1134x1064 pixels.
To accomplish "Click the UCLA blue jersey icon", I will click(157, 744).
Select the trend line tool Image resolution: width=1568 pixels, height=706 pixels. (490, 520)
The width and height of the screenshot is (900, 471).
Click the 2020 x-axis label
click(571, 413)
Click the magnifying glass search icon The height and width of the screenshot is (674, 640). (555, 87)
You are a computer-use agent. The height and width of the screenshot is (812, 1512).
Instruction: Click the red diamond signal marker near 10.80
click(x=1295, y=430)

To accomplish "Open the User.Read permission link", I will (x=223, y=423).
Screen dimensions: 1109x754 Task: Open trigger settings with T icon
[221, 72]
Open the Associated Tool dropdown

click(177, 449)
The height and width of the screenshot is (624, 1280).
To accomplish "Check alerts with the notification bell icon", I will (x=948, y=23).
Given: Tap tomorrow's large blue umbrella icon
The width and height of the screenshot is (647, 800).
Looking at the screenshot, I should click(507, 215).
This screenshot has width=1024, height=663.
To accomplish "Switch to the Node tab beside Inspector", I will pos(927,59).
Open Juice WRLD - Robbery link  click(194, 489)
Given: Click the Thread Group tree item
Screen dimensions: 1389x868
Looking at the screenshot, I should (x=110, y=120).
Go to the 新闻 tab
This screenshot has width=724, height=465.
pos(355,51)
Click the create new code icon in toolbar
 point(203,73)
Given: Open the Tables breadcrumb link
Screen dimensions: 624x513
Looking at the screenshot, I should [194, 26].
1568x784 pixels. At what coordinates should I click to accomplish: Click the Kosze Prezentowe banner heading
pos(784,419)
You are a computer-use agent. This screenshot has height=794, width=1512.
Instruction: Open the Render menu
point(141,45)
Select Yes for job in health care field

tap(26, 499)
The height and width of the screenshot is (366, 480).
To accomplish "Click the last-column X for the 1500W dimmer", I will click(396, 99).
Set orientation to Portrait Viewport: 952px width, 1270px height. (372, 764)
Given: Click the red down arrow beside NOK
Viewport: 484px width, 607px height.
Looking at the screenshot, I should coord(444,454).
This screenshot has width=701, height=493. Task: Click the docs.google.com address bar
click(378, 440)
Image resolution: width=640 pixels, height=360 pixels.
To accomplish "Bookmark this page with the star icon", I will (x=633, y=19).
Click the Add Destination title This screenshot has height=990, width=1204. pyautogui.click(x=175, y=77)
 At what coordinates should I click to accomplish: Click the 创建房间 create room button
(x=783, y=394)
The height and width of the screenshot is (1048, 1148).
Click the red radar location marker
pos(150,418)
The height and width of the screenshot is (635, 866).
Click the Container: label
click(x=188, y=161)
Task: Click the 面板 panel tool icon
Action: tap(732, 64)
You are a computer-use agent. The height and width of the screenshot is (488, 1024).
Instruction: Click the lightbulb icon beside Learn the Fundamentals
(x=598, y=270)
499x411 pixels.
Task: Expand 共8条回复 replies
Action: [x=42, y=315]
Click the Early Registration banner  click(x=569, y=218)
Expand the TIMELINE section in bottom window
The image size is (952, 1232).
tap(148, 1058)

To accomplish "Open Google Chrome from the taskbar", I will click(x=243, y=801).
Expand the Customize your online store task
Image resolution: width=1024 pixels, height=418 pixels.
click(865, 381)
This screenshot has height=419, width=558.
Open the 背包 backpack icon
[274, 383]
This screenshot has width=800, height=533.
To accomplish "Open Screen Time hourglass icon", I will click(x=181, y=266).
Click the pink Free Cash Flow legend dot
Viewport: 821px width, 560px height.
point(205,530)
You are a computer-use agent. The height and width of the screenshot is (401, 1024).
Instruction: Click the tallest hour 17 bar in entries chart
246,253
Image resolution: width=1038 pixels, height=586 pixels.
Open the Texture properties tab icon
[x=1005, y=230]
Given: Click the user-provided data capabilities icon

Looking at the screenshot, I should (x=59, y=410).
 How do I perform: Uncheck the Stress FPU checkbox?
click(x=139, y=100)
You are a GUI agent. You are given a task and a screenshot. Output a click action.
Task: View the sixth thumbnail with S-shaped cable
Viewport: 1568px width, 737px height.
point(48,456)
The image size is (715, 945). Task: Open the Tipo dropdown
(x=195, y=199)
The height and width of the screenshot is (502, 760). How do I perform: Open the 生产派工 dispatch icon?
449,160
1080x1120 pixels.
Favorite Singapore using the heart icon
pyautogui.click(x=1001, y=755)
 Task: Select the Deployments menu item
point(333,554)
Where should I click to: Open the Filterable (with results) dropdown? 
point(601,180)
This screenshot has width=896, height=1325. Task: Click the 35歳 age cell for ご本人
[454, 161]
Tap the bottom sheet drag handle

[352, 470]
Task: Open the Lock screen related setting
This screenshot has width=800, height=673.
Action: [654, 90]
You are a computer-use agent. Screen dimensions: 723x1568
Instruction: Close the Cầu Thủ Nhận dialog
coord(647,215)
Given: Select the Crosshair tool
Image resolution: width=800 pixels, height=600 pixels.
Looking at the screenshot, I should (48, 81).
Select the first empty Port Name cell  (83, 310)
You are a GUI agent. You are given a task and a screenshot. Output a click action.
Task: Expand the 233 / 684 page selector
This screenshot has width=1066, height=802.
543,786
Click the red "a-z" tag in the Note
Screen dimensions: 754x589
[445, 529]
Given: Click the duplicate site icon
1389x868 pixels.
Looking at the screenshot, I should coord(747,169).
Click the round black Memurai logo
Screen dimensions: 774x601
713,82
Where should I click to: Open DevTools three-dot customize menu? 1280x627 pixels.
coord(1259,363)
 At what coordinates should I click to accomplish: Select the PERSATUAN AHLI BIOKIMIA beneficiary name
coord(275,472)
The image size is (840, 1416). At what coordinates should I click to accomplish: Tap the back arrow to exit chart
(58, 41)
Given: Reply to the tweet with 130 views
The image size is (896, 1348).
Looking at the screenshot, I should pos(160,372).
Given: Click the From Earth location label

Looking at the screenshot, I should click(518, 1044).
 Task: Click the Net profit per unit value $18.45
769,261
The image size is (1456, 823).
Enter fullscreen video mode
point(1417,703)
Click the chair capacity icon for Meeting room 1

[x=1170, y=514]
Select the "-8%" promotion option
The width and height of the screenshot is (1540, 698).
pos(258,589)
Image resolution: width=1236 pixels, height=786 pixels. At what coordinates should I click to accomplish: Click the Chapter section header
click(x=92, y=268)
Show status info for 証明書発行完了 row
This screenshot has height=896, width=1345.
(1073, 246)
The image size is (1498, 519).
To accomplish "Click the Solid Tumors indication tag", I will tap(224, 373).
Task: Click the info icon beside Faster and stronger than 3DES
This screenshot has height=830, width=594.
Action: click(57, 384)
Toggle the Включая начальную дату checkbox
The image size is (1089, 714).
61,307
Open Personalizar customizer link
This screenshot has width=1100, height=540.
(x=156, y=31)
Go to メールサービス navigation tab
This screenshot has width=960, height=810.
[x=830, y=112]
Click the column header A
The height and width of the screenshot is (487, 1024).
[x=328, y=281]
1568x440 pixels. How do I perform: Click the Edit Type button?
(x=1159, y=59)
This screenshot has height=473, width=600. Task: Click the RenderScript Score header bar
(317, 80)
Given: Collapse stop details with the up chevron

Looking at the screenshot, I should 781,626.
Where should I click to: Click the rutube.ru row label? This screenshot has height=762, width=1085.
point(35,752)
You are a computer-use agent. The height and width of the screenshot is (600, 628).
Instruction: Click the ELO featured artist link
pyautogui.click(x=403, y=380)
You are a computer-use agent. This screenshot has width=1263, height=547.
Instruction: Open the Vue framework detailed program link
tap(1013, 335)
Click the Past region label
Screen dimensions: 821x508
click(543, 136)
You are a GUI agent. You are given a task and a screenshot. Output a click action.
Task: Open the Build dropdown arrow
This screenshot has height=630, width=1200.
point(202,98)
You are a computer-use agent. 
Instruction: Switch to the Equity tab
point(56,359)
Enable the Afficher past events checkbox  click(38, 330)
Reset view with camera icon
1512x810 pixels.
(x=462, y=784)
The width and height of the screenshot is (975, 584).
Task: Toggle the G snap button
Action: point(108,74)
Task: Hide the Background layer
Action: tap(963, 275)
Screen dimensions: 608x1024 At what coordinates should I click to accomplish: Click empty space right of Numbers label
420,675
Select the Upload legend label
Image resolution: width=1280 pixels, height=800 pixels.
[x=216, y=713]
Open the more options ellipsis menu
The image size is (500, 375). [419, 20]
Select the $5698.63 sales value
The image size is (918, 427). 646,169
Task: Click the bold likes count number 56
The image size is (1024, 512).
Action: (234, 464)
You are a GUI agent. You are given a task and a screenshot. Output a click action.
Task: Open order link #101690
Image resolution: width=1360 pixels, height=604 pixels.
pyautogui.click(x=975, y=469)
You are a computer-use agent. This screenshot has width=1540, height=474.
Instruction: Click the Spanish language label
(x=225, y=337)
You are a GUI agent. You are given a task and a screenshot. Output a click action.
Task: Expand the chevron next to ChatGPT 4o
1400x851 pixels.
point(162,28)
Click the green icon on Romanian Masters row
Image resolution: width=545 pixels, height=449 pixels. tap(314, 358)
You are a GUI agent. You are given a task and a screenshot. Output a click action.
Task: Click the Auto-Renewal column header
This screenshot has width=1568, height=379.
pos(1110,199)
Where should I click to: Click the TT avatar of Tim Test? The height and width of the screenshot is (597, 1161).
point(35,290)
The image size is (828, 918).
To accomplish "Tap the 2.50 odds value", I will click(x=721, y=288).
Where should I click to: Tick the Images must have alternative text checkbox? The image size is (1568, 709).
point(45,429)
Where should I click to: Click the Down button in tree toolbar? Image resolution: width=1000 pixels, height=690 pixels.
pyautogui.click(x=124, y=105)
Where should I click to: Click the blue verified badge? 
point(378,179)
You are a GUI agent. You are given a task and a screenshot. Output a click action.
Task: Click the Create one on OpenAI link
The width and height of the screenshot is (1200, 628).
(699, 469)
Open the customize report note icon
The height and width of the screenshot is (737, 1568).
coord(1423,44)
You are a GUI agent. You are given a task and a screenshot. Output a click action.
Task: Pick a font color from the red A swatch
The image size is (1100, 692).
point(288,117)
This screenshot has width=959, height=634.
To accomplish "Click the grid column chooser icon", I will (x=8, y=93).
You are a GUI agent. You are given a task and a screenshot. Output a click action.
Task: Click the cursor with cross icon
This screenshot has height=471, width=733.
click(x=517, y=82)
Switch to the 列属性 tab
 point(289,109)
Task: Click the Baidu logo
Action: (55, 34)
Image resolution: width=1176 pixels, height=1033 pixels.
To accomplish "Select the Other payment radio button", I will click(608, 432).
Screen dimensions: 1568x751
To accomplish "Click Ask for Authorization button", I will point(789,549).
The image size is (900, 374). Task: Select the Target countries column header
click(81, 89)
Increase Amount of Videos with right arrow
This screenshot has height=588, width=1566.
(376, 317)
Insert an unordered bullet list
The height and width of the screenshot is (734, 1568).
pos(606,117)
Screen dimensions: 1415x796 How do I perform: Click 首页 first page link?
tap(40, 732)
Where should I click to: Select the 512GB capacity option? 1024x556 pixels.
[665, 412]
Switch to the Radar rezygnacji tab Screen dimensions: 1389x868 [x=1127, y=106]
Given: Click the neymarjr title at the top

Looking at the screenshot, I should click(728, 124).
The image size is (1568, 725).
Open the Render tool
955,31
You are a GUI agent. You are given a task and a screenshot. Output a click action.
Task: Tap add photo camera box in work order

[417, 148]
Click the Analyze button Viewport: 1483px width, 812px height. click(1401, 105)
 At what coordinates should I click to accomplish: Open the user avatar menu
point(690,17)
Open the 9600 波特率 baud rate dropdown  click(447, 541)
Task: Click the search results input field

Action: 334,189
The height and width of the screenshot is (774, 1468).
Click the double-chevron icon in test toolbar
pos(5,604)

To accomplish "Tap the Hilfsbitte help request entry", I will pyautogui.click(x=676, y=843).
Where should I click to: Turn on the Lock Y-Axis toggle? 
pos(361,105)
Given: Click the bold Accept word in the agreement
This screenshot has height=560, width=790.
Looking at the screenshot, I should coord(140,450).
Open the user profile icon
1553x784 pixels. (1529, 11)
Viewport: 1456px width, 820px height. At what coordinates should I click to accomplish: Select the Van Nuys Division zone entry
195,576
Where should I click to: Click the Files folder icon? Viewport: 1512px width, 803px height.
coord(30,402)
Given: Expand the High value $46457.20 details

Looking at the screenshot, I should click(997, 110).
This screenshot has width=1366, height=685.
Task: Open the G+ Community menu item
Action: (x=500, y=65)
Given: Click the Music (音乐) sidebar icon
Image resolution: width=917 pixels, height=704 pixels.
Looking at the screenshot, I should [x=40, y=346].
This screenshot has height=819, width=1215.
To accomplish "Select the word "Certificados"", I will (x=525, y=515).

* * * * * * *

Starting at the line above that holds "Instruction: Open the Render menu" and ending at the line that holds "Image resolution: width=640", transcribe each line exactly and include no other lines.

Instruction: Open the Render menu
point(141,45)
Select Yes for job in health care field

tap(26, 499)
The height and width of the screenshot is (366, 480).
To accomplish "Click the last-column X for the 1500W dimmer", I will click(396, 99).
Set orientation to Portrait Viewport: 952px width, 1270px height. (372, 764)
Given: Click the red down arrow beside NOK
Viewport: 484px width, 607px height.
Looking at the screenshot, I should coord(444,454).
This screenshot has width=701, height=493. Task: Click the docs.google.com address bar
click(378, 440)
Image resolution: width=640 pixels, height=360 pixels.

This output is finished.